La herramienta de inteligencia artificial Grok, desarrollada por xAI y asociada a Elon Musk, desactivó su generador de imágenes para la mayoría de los usuarios tras una fuerte ola de críticas y denuncias por la creación de contenidos sexualizados y violentos. La función quedó restringida exclusivamente a suscriptores de pago, en una medida que busca reducir abusos y facilitar la identificación de los responsables.
Según investigaciones de organizaciones especializadas, Grok fue utilizada para manipular imágenes de mujeres sin su consentimiento, incluyendo desnudos digitales, escenas sexuales y videos de alto contenido violento.
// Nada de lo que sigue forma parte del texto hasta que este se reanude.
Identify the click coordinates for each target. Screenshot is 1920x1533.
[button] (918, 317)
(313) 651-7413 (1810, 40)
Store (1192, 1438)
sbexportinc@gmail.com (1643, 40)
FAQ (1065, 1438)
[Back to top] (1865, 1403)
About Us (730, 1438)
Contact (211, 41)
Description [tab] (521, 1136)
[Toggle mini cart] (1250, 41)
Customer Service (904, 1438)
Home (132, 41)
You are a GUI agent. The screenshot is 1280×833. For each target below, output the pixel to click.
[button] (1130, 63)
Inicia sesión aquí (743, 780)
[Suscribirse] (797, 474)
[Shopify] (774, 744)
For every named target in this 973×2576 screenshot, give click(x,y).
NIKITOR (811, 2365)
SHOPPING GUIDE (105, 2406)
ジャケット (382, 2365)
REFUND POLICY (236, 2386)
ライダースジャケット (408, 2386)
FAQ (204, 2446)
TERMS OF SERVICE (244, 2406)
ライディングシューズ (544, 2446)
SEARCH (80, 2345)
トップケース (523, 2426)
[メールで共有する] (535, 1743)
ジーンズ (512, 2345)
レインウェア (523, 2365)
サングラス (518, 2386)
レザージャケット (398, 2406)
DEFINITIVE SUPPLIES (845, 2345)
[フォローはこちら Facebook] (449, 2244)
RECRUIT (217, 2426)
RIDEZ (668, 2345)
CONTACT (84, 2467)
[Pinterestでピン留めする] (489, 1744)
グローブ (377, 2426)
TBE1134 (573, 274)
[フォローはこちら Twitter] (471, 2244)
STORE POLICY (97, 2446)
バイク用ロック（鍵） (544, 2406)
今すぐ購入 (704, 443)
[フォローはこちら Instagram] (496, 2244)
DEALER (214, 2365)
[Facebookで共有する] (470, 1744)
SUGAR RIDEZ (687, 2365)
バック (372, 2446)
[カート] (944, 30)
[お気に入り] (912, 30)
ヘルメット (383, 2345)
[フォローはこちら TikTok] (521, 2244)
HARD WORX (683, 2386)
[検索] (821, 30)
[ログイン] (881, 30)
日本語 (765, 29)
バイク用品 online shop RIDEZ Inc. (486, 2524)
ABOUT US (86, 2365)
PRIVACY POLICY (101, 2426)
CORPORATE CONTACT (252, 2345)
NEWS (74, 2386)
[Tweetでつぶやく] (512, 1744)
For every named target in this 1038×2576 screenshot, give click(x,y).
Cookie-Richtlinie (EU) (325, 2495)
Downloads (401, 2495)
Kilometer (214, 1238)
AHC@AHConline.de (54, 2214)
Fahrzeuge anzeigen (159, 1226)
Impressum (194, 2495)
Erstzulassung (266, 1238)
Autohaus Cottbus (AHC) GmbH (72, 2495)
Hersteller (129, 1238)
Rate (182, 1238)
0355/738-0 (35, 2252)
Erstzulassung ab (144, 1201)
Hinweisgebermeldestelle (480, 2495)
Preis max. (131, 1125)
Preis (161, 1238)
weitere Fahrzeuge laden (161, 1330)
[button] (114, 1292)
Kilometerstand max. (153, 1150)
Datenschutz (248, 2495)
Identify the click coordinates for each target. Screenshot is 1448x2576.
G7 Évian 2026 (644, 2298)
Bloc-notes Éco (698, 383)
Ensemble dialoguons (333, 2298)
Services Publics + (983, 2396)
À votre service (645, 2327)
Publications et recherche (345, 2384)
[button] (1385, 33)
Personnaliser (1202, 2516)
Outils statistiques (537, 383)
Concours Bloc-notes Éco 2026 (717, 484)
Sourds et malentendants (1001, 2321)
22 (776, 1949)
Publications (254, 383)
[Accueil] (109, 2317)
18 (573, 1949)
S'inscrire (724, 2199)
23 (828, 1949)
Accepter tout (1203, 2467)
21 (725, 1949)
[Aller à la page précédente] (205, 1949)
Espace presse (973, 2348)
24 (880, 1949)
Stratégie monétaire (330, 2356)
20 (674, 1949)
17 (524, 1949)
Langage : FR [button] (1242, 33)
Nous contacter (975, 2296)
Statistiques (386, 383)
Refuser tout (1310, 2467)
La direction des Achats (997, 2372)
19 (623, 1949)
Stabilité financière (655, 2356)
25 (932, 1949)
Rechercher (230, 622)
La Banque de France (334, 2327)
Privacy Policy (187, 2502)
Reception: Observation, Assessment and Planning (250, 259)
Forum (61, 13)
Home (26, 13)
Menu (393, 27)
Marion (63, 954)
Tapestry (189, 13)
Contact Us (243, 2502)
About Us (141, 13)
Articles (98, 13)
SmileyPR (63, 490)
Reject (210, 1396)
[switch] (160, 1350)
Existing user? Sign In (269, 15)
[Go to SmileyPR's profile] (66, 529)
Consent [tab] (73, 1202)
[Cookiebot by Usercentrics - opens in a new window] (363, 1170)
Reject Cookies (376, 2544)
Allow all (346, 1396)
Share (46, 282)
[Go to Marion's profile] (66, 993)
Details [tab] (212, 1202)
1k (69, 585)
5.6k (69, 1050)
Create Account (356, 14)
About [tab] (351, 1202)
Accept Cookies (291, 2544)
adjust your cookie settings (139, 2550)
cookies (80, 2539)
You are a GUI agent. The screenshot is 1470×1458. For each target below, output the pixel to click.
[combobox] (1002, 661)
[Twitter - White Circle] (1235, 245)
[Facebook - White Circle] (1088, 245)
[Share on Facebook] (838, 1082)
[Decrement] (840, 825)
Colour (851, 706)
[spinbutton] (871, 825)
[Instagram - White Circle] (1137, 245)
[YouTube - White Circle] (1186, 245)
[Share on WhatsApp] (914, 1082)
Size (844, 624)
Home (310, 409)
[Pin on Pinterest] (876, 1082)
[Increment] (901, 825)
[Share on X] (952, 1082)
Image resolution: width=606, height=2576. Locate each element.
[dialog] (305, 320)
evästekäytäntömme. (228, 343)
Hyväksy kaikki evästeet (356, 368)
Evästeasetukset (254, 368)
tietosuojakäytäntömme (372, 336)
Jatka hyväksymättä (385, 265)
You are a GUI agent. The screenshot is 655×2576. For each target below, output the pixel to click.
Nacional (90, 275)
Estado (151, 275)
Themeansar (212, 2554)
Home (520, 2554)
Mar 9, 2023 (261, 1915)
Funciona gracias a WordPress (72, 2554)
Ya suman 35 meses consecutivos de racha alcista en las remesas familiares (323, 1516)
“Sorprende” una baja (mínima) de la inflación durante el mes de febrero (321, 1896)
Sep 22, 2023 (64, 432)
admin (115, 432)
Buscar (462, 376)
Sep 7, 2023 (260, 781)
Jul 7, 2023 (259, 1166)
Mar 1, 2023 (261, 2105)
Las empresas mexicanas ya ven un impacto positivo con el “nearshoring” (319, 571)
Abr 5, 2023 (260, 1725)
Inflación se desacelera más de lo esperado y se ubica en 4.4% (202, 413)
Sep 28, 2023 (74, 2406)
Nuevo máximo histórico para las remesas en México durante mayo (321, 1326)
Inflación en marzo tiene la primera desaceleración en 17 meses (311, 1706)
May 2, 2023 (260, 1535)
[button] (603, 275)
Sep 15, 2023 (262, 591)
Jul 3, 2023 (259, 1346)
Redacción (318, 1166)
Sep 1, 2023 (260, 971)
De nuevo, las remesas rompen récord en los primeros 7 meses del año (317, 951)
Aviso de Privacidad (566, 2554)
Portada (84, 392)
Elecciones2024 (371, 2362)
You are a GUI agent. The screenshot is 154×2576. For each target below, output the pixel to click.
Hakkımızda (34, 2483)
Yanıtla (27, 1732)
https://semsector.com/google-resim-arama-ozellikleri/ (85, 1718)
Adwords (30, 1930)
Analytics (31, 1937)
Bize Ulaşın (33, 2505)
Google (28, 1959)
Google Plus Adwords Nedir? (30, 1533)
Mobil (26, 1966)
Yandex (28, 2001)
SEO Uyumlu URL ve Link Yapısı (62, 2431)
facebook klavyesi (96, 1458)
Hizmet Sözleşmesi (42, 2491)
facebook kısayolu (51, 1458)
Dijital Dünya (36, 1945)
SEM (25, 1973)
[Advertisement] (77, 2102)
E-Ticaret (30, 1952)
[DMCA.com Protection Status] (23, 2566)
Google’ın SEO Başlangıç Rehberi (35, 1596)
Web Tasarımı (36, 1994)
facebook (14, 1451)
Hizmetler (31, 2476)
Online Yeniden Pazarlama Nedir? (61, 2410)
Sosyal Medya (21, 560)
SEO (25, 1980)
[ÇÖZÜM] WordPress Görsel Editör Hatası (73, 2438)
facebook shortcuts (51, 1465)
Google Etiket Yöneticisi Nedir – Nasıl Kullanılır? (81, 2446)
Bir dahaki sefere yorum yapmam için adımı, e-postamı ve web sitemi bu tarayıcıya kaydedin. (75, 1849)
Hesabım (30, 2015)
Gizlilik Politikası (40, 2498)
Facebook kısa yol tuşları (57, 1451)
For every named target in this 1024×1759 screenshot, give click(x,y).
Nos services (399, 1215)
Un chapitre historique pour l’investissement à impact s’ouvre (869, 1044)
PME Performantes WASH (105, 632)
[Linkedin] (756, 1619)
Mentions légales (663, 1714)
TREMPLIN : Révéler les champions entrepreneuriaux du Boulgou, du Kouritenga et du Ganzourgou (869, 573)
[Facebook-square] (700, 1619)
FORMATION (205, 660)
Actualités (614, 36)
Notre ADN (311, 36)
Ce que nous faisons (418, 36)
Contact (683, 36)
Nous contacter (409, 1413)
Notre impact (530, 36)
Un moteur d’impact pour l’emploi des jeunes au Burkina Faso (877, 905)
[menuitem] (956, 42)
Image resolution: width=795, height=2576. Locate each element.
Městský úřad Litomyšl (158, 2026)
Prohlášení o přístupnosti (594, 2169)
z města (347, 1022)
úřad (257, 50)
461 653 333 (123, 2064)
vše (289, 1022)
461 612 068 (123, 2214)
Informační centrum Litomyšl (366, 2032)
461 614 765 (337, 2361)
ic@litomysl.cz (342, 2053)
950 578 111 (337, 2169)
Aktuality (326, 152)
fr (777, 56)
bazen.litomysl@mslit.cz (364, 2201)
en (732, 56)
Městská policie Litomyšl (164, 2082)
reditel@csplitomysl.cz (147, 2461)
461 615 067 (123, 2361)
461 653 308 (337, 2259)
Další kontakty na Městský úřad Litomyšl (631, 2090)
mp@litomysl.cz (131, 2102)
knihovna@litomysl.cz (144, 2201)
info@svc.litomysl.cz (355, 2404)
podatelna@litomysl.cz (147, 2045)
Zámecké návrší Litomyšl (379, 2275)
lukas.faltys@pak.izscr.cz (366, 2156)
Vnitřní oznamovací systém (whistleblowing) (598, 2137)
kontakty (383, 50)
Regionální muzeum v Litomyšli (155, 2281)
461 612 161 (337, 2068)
El grupo AI Forensics detectó cerca de 800 archivos explícitos generados mediante Grok Imagine, lo que encendió alarmas a nivel internacional.
Ante las denuncias, la plataforma informó a través de la red social X que “la generación y edición de imágenes están actualmente limitadas a suscriptores de pago”. La decisión permitiría a la empresa contar con datos personales y de facturación, facilitando el rastreo de quienes hagan un uso indebido de la herramienta. No obstante, algunos usuarios señalaron que todavía sería posible generar este tipo de imágenes desde la aplicación.
El caso también tuvo repercusiones políticas. En el Reino Unido, el primer ministro Keir Starmer respaldó la intervención del regulador Ofcom y advirtió que podría evaluarse una prohibición de facto de la plataforma si no se eliminan estos contenidos: “Es ilegal. No lo vamos a tolerar”, afirmó.
Desde la oposición británica, la diputada Jess Asato sostuvo que la medida es insuficiente, ya que los usuarios pagos aún podrían generar imágenes sexualizadas sin consentimiento, lo que definió como una forma de “agresión sexual digital”. En tanto, desde AI Forensics advirtieron que parte del material detectado “es totalmente pornográfico y de apariencia profesional”.
Bajo la Online Safety Act, Ofcom tiene la facultad de solicitar bloqueos judiciales y aplicar multas de hasta el 10 % de la facturación global de la compañía. En este contexto, Musk y xAI enfrentan una creciente presión regulatoria, mientras el debate sobre los límites, la seguridad y la responsabilidad en el uso de la IA vuelve a ocupar un lugar central en la agenda global.